begin
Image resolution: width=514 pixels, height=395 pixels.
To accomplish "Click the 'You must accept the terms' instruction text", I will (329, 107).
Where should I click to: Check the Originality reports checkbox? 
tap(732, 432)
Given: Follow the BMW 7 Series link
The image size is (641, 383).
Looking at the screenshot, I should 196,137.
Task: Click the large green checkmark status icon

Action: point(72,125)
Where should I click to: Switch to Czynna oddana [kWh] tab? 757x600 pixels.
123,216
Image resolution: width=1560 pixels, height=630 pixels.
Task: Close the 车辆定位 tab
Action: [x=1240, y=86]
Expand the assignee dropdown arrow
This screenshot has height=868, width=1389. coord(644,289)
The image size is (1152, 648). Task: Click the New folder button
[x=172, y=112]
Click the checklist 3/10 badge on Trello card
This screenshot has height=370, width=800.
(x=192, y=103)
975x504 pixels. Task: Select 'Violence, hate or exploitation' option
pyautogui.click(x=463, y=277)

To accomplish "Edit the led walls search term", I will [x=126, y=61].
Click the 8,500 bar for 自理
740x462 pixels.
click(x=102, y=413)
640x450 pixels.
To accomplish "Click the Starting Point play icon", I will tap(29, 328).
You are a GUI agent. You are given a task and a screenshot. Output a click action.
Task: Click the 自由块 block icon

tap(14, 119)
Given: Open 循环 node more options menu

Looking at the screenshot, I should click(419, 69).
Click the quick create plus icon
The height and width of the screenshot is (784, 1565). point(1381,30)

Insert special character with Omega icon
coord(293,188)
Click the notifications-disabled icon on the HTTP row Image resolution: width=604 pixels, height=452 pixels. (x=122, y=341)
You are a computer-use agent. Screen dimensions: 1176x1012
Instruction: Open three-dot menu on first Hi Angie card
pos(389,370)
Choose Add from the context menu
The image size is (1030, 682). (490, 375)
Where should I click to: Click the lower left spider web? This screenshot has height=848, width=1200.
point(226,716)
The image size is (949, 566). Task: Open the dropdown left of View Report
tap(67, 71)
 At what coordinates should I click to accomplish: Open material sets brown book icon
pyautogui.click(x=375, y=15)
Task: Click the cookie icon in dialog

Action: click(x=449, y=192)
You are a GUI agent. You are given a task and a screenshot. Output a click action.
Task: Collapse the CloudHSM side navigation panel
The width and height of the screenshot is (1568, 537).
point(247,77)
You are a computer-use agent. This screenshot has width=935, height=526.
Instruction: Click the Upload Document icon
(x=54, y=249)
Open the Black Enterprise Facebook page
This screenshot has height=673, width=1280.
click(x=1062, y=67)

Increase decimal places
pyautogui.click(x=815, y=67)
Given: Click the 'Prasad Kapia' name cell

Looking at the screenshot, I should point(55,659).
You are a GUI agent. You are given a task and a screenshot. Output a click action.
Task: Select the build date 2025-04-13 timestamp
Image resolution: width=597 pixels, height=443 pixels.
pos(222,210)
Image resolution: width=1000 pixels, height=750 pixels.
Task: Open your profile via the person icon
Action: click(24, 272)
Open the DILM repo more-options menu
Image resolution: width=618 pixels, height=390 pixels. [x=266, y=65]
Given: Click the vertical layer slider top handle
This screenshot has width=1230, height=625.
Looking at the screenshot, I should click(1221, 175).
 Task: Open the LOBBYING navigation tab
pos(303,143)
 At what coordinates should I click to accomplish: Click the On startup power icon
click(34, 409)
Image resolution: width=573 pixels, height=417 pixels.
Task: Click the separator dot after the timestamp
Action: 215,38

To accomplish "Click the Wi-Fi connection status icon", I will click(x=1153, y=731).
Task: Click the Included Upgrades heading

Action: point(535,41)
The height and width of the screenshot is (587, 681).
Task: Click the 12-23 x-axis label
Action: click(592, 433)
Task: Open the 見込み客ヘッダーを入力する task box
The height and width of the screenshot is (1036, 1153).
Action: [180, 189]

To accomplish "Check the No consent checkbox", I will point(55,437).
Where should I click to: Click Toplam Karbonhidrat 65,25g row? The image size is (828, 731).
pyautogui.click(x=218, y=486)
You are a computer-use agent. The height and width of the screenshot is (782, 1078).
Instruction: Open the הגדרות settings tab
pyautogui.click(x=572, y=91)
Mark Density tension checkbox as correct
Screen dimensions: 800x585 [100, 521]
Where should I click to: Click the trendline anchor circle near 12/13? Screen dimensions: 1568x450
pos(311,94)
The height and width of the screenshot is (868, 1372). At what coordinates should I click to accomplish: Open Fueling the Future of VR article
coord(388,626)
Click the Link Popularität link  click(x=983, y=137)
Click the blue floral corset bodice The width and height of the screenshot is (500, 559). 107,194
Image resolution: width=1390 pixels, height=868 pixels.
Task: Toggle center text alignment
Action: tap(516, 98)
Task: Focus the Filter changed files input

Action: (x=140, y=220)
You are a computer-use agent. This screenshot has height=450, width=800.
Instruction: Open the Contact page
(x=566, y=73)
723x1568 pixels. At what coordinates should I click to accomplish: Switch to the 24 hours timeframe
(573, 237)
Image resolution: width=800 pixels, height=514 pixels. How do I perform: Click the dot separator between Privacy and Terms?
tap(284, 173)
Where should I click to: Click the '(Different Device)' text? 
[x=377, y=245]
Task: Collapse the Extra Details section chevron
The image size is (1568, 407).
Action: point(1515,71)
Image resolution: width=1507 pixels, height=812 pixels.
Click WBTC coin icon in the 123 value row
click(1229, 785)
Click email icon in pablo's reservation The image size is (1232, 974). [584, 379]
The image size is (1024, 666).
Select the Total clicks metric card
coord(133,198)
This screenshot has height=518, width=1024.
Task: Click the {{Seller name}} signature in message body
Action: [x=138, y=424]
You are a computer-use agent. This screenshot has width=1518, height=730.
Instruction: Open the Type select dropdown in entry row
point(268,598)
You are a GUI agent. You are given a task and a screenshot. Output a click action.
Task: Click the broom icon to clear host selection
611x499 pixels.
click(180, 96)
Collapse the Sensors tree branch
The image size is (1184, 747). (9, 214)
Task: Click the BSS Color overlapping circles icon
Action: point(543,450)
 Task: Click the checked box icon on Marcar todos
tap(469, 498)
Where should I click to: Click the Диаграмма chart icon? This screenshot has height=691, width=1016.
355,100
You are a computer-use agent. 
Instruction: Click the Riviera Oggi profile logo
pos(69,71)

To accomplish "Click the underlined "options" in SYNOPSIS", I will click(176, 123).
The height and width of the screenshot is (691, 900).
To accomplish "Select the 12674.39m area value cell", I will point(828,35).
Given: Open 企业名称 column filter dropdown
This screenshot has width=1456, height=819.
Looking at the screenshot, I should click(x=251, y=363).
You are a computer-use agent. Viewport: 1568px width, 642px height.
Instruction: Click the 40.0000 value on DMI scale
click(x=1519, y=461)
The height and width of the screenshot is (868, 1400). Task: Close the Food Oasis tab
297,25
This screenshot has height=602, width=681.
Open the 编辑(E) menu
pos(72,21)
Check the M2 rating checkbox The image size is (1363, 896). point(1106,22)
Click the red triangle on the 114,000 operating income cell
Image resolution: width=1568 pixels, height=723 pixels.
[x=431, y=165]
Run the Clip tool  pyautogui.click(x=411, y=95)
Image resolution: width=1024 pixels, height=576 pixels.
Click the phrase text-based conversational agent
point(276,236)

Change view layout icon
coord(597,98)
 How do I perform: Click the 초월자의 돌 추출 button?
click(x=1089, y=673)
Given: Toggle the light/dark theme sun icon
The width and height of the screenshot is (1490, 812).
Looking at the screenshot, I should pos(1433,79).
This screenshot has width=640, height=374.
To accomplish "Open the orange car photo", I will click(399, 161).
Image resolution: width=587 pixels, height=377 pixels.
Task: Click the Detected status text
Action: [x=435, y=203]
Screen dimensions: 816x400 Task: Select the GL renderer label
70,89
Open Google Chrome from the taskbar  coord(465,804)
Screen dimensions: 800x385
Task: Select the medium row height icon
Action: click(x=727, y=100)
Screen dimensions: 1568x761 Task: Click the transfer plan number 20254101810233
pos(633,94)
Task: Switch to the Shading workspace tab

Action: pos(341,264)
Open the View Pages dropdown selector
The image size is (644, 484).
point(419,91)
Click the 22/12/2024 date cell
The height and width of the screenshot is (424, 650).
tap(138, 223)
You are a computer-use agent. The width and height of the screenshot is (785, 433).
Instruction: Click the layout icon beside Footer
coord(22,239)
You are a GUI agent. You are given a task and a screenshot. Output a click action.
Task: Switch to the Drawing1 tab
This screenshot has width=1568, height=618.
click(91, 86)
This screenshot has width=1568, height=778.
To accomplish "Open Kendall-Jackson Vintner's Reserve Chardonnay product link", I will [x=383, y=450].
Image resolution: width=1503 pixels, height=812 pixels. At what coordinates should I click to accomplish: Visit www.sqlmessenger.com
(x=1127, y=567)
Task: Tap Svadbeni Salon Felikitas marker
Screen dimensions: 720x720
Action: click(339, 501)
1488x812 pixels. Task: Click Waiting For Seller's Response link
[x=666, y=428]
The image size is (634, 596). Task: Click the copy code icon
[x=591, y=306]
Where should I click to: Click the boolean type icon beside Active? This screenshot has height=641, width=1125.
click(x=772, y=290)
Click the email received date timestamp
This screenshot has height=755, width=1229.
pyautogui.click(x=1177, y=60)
end
Exercise:
Show each line from the items above that contains the string "menu".

Output for this exercise:
Given: Open 循环 node more options menu
Instruction: Open three-dot menu on first Hi Angie card
Choose Add from the context menu
Open the DILM repo more-options menu
Open the 编辑(E) menu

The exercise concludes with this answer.